**Assigned task:**
Total the lines of the entries below that hold the string "will", then write only that total.
==================================================
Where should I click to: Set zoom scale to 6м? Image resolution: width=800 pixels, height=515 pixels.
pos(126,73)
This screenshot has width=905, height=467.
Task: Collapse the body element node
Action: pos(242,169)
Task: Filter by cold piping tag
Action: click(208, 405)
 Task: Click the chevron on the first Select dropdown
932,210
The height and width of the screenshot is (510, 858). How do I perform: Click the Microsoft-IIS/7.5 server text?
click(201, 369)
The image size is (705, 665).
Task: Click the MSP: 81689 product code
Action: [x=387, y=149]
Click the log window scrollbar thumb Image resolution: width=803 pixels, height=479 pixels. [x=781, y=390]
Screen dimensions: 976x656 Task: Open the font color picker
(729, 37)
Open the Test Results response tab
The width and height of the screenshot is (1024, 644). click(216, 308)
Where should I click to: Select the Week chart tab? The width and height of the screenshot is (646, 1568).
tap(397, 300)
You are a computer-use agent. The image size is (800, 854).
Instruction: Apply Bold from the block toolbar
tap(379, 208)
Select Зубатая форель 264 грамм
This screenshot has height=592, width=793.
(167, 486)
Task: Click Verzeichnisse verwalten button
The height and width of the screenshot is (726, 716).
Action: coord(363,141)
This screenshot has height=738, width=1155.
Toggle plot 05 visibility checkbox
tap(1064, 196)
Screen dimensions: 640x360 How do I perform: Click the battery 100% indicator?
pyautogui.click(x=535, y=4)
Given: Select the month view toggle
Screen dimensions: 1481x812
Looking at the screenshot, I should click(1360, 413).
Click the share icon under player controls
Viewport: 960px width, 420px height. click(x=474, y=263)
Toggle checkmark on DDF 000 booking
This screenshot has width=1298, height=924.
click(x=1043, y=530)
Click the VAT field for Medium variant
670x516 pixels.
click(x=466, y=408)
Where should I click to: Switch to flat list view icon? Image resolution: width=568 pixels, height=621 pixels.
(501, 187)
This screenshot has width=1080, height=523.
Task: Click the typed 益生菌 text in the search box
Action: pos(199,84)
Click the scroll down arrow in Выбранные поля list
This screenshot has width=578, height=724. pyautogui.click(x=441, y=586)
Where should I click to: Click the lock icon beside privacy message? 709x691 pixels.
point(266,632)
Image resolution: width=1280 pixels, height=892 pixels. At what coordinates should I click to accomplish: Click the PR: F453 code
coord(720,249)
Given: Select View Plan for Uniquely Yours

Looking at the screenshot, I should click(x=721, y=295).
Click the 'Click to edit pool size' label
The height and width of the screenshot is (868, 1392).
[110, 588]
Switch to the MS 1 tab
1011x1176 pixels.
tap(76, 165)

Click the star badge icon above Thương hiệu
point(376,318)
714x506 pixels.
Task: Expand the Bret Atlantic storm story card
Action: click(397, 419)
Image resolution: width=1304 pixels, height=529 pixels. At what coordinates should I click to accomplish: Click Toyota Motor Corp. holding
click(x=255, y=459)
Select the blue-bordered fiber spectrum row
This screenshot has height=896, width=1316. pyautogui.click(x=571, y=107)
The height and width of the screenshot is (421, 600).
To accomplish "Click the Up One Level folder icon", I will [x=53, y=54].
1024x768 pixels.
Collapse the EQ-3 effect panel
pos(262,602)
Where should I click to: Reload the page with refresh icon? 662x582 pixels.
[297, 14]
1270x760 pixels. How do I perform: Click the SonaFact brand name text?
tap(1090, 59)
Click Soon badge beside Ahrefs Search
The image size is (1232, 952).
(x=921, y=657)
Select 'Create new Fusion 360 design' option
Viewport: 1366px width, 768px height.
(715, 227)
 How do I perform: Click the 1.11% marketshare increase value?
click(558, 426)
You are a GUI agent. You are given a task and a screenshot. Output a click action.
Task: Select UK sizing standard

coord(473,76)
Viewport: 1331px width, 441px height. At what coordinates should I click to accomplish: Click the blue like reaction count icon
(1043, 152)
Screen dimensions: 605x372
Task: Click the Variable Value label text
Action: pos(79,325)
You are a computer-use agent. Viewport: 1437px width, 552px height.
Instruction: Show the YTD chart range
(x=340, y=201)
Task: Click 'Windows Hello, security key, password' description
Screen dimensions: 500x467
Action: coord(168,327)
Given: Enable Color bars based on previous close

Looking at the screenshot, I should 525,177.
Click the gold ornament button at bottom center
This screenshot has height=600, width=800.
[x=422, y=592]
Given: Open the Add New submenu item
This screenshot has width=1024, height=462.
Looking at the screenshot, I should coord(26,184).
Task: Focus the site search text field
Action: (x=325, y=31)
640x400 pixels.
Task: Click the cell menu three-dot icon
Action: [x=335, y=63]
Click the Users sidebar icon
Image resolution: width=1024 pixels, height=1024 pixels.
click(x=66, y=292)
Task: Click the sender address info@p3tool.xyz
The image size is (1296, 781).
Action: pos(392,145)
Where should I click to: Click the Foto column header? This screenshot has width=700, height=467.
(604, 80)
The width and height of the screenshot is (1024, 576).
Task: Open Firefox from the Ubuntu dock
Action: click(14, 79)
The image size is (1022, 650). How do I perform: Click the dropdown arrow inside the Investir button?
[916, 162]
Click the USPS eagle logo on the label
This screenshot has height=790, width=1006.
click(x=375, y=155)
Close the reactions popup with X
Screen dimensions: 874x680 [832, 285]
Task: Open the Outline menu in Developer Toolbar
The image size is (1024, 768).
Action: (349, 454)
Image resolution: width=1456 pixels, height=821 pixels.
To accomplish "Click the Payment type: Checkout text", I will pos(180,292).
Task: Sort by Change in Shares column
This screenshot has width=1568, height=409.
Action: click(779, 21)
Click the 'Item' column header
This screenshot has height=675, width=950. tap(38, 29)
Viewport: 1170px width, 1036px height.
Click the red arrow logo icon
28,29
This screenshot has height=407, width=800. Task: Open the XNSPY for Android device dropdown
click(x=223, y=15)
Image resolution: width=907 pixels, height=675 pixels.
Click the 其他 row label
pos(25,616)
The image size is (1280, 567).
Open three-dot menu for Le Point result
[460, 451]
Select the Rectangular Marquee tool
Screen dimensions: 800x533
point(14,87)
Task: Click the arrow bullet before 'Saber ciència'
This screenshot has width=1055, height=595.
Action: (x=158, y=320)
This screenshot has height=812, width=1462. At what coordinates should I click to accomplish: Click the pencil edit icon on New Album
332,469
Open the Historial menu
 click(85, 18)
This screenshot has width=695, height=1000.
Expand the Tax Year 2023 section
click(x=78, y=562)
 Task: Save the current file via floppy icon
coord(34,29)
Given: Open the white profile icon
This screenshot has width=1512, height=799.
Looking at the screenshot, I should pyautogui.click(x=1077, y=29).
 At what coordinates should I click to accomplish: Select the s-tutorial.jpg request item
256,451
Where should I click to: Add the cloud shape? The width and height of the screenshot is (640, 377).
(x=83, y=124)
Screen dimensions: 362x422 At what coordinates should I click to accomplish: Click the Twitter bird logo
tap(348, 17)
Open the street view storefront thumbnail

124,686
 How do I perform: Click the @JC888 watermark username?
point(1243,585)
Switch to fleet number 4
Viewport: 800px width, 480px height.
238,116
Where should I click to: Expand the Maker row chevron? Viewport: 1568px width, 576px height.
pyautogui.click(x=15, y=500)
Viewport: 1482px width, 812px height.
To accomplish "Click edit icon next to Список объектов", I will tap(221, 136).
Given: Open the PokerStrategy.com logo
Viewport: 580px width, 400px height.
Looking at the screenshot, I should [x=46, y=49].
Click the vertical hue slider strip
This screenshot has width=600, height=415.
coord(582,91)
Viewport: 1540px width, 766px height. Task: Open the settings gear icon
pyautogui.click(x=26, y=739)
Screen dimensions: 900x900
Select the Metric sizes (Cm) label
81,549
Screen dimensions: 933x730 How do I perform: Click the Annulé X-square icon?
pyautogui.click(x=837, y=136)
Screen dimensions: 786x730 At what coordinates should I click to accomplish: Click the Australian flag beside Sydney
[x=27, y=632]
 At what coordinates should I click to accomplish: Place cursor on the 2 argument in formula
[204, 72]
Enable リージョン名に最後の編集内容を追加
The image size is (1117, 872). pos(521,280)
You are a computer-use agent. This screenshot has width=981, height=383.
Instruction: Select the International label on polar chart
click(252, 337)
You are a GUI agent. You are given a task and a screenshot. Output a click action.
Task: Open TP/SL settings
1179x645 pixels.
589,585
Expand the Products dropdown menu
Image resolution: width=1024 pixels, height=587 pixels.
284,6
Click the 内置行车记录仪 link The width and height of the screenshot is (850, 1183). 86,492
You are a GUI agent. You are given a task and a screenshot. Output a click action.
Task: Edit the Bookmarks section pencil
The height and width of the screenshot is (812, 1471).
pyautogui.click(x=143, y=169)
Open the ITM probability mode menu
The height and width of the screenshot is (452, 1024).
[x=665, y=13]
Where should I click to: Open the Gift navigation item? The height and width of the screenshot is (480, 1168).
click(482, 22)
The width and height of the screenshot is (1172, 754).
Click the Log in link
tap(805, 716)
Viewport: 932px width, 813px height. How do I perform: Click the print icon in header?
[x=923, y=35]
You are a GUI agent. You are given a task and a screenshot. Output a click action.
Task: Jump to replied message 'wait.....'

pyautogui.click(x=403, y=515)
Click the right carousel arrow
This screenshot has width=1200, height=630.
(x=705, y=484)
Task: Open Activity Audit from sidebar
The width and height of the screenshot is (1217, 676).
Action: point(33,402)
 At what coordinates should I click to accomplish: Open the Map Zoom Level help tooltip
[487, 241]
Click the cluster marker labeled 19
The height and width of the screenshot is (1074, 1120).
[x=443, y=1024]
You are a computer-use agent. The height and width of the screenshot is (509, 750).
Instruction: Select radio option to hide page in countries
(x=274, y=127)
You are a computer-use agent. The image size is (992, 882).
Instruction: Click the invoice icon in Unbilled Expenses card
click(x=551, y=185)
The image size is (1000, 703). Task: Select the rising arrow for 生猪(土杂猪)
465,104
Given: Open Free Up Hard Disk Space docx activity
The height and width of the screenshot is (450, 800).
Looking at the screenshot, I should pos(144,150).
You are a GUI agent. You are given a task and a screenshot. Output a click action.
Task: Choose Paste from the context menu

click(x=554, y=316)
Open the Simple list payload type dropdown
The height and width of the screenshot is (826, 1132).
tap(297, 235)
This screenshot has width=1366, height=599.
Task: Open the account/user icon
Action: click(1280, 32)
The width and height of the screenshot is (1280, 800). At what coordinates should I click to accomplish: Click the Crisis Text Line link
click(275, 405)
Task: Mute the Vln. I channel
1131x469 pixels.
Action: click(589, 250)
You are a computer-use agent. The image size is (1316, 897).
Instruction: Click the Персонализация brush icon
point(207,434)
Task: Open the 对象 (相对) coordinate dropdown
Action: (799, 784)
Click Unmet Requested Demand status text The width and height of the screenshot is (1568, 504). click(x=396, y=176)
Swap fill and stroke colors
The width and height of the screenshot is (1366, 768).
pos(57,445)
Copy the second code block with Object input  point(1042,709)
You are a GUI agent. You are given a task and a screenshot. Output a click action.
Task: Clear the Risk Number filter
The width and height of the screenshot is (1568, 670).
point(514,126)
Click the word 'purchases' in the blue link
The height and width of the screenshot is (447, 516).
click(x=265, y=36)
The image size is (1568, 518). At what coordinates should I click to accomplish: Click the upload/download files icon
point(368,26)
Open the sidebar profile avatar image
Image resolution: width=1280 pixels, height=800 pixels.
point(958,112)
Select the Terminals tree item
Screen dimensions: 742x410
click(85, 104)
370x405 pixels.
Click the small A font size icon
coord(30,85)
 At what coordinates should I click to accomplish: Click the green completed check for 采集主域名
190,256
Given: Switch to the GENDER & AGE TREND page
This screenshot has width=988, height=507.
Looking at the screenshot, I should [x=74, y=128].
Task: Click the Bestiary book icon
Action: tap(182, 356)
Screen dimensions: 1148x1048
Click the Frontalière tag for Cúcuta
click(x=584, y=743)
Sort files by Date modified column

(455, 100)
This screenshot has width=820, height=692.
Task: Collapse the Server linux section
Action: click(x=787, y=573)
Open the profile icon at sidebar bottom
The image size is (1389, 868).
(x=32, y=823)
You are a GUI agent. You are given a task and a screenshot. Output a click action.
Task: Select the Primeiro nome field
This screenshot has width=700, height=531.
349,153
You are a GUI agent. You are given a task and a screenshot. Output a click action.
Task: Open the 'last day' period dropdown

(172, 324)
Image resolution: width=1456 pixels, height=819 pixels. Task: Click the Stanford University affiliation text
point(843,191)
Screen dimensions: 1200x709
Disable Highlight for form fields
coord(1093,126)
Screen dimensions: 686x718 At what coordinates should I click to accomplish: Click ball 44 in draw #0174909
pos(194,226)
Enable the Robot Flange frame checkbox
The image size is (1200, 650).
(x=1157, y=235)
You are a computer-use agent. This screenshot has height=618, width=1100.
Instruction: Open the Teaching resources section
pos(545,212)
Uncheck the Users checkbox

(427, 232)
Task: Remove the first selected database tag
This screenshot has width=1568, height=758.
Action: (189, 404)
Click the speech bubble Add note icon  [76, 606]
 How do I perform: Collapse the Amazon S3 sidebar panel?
==================================================
**Response to the task:**
3